Tenis (Тенис), is a lake in the southern part of the West Siberian Plain, Omsk Oblast, south-central Russia.

The lake is an Important Bird Area, especially for the Dalmatian pelican, and is part of a 30000 ha protected area. The name is probably from teŋiz, the Siberian Tatar word for "sea".

==Geography==
The waters of Tenis are fresh. The western section of the lake is also known as Saltaim. Both parts are connected by a sound over 2 kilometers (1.2 mi) wide. The Tenis-Saltaim lake is the largest of the Krutinka Lake group. The Ust-Logatka and Ust-Kiterna settlements of Krutinsky District are located by the lake.
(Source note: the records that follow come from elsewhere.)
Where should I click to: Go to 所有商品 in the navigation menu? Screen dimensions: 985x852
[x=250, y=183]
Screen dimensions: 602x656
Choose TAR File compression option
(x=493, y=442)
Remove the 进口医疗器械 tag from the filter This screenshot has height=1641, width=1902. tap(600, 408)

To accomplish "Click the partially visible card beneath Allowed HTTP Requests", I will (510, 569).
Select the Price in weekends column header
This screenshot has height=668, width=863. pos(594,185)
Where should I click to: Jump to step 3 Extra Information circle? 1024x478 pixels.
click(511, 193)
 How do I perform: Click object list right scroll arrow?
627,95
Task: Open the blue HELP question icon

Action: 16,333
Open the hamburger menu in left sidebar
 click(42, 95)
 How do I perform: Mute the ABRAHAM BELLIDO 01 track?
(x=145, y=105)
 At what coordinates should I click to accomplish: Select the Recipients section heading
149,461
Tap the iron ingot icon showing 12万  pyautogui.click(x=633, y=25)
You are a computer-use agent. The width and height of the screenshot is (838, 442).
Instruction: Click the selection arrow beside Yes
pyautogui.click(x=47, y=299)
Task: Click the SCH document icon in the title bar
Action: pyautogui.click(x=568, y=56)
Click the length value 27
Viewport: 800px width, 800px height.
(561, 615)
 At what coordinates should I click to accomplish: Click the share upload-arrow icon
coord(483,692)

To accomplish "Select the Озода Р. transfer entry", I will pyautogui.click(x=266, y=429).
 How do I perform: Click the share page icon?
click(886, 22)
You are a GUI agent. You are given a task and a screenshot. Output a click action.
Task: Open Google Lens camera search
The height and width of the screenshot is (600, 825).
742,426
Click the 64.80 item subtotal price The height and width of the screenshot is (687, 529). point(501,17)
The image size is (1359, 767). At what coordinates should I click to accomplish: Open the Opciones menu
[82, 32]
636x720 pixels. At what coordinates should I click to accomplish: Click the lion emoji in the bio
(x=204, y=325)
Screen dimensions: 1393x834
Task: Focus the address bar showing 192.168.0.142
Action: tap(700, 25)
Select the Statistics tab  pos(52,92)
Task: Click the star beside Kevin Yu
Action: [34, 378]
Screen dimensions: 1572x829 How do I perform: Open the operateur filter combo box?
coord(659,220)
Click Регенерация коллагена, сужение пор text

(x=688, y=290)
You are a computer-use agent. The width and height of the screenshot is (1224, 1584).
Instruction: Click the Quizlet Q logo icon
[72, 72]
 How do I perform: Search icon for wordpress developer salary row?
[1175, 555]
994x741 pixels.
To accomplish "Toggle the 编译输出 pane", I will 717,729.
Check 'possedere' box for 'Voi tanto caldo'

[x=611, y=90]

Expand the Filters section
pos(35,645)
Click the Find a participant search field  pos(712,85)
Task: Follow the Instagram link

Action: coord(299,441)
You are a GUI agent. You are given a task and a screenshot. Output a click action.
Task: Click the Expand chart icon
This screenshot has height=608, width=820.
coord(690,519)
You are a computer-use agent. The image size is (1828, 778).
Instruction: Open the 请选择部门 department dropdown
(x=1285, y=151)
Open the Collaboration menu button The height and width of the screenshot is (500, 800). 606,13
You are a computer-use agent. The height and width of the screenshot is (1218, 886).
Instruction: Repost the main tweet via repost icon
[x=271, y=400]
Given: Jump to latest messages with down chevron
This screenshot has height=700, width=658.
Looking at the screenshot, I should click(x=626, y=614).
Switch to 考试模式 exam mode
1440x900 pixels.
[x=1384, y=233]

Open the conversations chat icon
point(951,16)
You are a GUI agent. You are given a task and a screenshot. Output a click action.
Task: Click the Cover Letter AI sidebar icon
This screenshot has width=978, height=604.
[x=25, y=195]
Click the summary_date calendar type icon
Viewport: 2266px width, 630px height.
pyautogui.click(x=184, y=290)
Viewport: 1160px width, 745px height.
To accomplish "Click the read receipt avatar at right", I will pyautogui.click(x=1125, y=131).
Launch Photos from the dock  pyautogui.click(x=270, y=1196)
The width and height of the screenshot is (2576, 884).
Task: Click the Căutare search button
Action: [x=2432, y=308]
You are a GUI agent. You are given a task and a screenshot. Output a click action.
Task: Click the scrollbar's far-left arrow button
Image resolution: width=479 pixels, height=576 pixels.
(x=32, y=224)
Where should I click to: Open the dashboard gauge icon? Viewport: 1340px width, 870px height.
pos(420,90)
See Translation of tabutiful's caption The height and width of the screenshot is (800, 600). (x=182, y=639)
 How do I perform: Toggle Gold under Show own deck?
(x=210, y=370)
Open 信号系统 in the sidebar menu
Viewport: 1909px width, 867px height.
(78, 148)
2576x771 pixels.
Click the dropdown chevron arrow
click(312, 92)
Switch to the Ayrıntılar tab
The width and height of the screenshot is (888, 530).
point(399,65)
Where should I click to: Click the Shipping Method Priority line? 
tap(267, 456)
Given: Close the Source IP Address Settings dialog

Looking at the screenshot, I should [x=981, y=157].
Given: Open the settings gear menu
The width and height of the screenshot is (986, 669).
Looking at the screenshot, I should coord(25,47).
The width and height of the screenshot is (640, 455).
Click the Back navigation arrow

The Osha river flows across Tenis and minor rivers such as the Karasuk, Balka-Sukhaya and Tleutsay flow into it. The shores are generally low, they are marshy in some places. Very close to the north lies a cluster of smaller lakes, including Synkul, Kalykul, Sazykul, Gorkoye and Achikul.

Lake Ik, the second largest lake of the group, is located nearby to the southwest.

==Fauna==
Among the fish species found in the waters of the Tenis/Saltaim, crucian carp, pike, zander, perch, bream and carp are worth mentioning.